A Life Built on Listening
For most birdwatchers, the hobby is a visual pursuit — scanning the treetops with binoculars, flipping through field guides, chasing a flash of colour through the brush. For 76-year-old Brian Lendrum of the Yukon, none of that was ever an option. Brian is blind. So he did something remarkable: he learned to listen.
Over decades of patient practice, Lendrum trained himself to locate and identify birds entirely by their calls and songs. The sharp whistle of a varied thrush. The haunting cry of a common loon. The rapid chattering of a boreal chickadee. Where most people see birds, Lendrum heard them — and built a rich, detailed inner world of Canada's northern wildlife entirely through sound.
The Yukon's Remarkable Soundscape
The Yukon is one of the most biodiverse birding regions in Canada. Every spring, millions of migratory birds pass through or settle in its boreal forests, wetlands, and river valleys. For a birder like Lendrum, the territory's relative quiet — far from the urban noise of southern cities — made it an ideal place to develop his extraordinary auditory skills.
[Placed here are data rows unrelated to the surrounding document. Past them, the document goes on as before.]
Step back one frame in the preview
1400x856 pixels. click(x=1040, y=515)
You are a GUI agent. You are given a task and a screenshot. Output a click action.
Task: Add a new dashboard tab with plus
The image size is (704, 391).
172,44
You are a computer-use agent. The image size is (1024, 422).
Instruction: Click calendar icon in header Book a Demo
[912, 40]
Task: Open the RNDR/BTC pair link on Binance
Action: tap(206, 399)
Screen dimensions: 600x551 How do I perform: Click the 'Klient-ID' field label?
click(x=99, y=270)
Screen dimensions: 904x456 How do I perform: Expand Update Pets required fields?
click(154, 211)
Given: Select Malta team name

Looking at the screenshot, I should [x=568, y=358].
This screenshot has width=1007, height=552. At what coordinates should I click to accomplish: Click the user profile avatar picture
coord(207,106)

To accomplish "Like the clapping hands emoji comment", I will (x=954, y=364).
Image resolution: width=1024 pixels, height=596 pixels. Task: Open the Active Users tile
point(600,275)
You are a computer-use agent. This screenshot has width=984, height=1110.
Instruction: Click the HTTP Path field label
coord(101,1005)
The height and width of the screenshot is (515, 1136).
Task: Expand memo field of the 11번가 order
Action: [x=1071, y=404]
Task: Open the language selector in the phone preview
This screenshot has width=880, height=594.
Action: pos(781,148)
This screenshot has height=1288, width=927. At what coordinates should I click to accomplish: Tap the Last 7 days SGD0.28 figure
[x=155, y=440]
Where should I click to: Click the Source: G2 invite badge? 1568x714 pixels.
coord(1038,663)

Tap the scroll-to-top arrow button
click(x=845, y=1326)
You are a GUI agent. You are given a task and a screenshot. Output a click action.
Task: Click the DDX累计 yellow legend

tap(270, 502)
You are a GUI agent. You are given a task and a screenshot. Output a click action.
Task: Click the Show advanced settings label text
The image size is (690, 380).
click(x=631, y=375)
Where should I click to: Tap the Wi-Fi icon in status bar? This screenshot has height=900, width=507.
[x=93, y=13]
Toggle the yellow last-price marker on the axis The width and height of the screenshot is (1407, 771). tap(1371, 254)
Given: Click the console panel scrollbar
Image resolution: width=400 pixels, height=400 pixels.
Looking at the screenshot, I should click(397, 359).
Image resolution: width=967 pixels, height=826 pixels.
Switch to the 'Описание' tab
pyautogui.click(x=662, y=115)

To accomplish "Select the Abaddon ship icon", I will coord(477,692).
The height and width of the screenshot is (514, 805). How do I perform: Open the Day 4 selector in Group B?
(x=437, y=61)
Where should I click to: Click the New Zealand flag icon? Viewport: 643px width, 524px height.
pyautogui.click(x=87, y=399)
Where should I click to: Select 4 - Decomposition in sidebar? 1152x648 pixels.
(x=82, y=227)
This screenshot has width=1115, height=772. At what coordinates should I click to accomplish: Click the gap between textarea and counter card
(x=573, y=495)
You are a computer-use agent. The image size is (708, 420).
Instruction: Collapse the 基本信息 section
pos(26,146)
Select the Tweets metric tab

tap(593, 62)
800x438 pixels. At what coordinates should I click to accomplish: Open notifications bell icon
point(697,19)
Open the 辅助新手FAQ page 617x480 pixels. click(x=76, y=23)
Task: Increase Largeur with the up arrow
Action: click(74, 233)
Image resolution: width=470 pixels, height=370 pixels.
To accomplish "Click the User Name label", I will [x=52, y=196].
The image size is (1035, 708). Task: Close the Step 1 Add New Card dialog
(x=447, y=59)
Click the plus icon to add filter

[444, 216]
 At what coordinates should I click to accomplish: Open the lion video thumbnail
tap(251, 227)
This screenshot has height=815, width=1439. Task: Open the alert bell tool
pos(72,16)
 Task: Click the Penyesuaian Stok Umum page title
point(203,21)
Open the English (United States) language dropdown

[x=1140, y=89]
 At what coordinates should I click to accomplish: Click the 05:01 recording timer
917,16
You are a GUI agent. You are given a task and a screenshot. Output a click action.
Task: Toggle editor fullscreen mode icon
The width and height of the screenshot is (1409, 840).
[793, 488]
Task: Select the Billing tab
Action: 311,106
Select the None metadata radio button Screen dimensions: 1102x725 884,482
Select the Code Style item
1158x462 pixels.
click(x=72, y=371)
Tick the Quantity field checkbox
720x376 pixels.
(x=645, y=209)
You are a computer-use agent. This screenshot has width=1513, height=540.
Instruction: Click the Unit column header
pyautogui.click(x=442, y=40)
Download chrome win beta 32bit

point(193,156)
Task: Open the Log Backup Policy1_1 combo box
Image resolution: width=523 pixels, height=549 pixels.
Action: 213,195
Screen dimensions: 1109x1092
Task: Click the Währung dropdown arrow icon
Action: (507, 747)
Birding by ear is a discipline that even sighted birders work hard to develop. Many species are far more often heard than seen, and experienced ornithologists will tell you that sound identification is often more reliable than a brief visual sighting in the bush. Lendrum spent a lifetime doing exactly that, becoming a testament to the adaptability of human perception and the rewards of deep, focused attention to the natural world.
Now, the Silence Creeps In
But time has a way of changing things. As Lendrum has aged, his hearing — the very sense that gave him access to the birding world — has begun to decline. "Just very, very gradually going down every year," he says.
It's a quietly devastating reality. For most retirees, a gradual shift in physical ability might mean shorter hikes or slower walks. For Lendrum, each incremental drop in hearing sensitivity means fewer species identified, fewer songs caught on the spring breeze, a natural world that edges slightly further away each season.
His story is a poignant reminder of how intimately our connection to nature is tied to our senses — and how people with disabilities often find creative, deeply personal ways to build that connection in the first place.
Accessibility and the Outdoors
Lendrum's experience also raises broader questions about accessibility in outdoor recreation. Birding organizations across Canada have increasingly worked to make the hobby more inclusive — through audio field guides, accessible trail design, and community programs that pair experienced birders with newcomers of all abilities.
For anyone who has ever written off birdwatching as a hobby only for those with perfect vision or sharp hearing, Lendrum's decades-long practice is a quiet rebuke. The birds are out there for anyone willing to pay attention — in whatever way they can.
As another Yukon spring arrives and the forests fill once more with song, Brian Lendrum is still listening. Even if the world sounds a little softer than it used to.